不祝儀(香典)は、非常に「宗教による違い」が大きいものです。

【仏教】

表書きは「御香料」「御香典」「御霊前」がよく使われます。ただし「御霊前」は、厳密にいえば浄土真宗では使いません。浄土真宗では「亡くなった方はすぐに往生する」という考えを持つため、「御仏前(御佛前)」とするのが正しいのです。しかし一般の弔問客が「御霊前」としてお出ししたとしても、問題になることはないでしょう。

弔事の基本として、水引は結び切りを使います。これは「二度とあってほしくはないこと」に対してお渡しするお金につけられるものです。色は、黒と白、あるいは双銀が一般的です。

なお仏教の場合は、ハスの花が印刷された封筒を使うことができます。「ハスの花」はブッダ(ゴーダマ・シッダールタ)と非常に関わりの深い花だからです。

【神道】

神道の場合は、「御神前」「御霊前」「御玉串料」「御榊料」という表記がよく使われます。「榊」は神道の葬儀においてよく使われるもので、「玉串奉奠」にも用いられている植物です。なお仏教の場合は「樒」を使います。

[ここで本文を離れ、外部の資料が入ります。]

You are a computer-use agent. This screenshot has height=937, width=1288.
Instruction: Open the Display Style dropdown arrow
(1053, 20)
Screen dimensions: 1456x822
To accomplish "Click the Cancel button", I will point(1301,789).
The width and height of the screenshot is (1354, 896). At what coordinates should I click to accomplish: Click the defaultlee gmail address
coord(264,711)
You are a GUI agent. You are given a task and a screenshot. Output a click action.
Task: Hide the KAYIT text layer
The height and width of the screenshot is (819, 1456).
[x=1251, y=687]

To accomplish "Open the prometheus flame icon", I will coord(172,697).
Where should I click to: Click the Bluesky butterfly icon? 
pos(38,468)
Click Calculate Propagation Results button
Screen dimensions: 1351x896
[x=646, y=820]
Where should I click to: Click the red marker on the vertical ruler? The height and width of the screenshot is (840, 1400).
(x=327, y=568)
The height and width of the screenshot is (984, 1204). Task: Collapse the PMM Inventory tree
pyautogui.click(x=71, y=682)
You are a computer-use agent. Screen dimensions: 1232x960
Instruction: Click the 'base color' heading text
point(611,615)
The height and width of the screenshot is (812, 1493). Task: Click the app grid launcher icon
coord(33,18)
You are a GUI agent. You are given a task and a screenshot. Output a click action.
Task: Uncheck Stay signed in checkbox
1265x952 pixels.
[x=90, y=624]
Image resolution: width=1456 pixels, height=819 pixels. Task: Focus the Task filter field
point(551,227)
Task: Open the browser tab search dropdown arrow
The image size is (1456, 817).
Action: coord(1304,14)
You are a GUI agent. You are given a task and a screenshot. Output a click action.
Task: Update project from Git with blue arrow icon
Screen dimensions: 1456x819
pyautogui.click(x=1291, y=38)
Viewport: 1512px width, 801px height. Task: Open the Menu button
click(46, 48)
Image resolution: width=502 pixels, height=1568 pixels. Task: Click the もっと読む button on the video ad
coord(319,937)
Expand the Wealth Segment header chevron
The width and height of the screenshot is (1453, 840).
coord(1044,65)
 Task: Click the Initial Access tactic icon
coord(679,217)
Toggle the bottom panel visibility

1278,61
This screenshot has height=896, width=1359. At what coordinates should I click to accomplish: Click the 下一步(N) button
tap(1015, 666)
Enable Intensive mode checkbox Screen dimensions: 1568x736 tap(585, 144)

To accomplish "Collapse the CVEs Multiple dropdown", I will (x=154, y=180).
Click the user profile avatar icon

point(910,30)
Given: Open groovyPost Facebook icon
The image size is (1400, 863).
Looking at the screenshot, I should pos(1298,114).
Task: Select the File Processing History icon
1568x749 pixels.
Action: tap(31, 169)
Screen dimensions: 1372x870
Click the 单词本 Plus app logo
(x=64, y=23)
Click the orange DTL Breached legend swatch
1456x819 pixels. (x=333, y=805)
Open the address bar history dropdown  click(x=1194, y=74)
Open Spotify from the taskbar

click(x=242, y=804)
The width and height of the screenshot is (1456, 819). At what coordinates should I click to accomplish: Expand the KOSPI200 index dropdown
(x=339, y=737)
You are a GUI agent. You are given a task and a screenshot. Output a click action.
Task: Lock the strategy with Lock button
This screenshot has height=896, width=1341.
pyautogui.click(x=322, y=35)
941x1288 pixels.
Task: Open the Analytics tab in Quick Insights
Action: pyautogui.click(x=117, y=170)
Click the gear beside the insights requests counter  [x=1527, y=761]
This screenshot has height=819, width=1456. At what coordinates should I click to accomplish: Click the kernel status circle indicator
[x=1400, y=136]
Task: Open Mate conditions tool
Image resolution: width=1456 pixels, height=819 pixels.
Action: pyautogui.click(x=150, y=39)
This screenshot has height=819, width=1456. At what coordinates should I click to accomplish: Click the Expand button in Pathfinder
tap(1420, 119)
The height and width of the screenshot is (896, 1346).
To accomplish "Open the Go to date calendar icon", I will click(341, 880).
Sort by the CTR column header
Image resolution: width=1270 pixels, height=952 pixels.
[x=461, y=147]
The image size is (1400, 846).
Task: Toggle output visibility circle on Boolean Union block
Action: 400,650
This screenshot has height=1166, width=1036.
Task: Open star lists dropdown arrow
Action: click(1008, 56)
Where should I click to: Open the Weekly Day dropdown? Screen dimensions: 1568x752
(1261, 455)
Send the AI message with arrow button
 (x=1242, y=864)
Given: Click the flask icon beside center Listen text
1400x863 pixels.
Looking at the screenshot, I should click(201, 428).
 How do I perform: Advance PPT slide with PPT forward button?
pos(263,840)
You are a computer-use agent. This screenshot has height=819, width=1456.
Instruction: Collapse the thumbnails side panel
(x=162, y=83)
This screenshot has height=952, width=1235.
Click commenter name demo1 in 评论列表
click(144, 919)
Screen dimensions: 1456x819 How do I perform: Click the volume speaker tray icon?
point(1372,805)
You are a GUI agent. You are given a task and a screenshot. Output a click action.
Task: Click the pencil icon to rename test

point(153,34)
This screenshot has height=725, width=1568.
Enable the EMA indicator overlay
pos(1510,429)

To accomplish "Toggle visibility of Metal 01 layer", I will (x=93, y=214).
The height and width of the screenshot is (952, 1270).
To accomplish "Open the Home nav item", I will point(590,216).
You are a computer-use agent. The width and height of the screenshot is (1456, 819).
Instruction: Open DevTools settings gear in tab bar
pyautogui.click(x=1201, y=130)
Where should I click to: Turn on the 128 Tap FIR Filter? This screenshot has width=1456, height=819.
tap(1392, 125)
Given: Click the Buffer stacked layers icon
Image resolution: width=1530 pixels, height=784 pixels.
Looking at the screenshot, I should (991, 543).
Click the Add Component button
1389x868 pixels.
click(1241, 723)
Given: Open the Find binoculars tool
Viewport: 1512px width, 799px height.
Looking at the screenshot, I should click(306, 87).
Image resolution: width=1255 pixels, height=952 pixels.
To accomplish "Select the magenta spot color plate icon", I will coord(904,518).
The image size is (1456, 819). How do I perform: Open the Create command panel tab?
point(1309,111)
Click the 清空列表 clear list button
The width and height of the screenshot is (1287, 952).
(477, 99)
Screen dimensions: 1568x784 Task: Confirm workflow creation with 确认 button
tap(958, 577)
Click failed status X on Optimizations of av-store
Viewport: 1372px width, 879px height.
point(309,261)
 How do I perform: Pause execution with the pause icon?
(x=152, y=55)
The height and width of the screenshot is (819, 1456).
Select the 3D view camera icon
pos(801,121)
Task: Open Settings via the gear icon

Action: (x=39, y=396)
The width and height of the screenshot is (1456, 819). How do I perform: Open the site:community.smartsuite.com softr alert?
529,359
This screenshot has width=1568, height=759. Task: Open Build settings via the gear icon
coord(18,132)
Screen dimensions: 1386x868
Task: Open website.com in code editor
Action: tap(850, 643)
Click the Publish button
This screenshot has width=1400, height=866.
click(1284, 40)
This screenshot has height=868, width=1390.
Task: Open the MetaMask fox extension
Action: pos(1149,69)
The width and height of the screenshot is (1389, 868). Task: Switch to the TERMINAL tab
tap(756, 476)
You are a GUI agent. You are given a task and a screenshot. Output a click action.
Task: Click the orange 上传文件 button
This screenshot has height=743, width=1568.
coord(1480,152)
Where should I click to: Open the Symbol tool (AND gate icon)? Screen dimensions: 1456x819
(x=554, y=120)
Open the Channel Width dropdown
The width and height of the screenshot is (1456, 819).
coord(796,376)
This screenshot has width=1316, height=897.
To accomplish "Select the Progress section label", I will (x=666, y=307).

水引のマナーは仏教と同じです。結び切りのものを使い、黒と白、あるいは双銀のものを利用します。

ハスの花は仏教の花ですから、神道の場合はハスの花が印刷された不祝儀袋は避けます。

【キリスト教】

キリスト教の表書きは、カトリックとプロテスタントによって違いがみられます。カトリックの場合は「御ミサ料」とすることができ、プロテスタントの場合は「忌慰料」「献花料」とすることができます。「相手がキリスト教であることはわかるけど、カトリックかプロテスタントかわからない」という場合は、両方に使える表書きである「御花料」「御霊前」とするのがよいでしょう。

キリスト教の場合は水引は用いず、白い封筒あるいは十字架やユリなどが印刷された不祝儀袋を利用します。十字架やユリが印刷された不祝儀袋を使えるのは、キリスト教のみです。

ただし、「水引のついた不祝儀袋を使うのはバッドマナーである」というわけではありません。小さなお店などではキリスト教用の不祝儀袋の取り扱いがない場合もありますから、その場合は、「ハスの花の入っていない、一般的な不祝儀袋」を選ぶとよいでしょう。水引は他の2つと同じで、黒白あるいは双銀の結び切りのものを選びます。

「相手の宗教についてよくわかっていない」「判断が難しい」という場合は、黒白あるいは双銀の水引のついたもので、かつハス・十字架・ユリの印刷の入っていない不祝儀(香典)袋を選びます。また表書きは「御霊前」とします。前述したように、浄土真宗では「御霊前」は厳密には避けるべき表記ではありますが、実際に問題になることはまったくといっていいほどありません。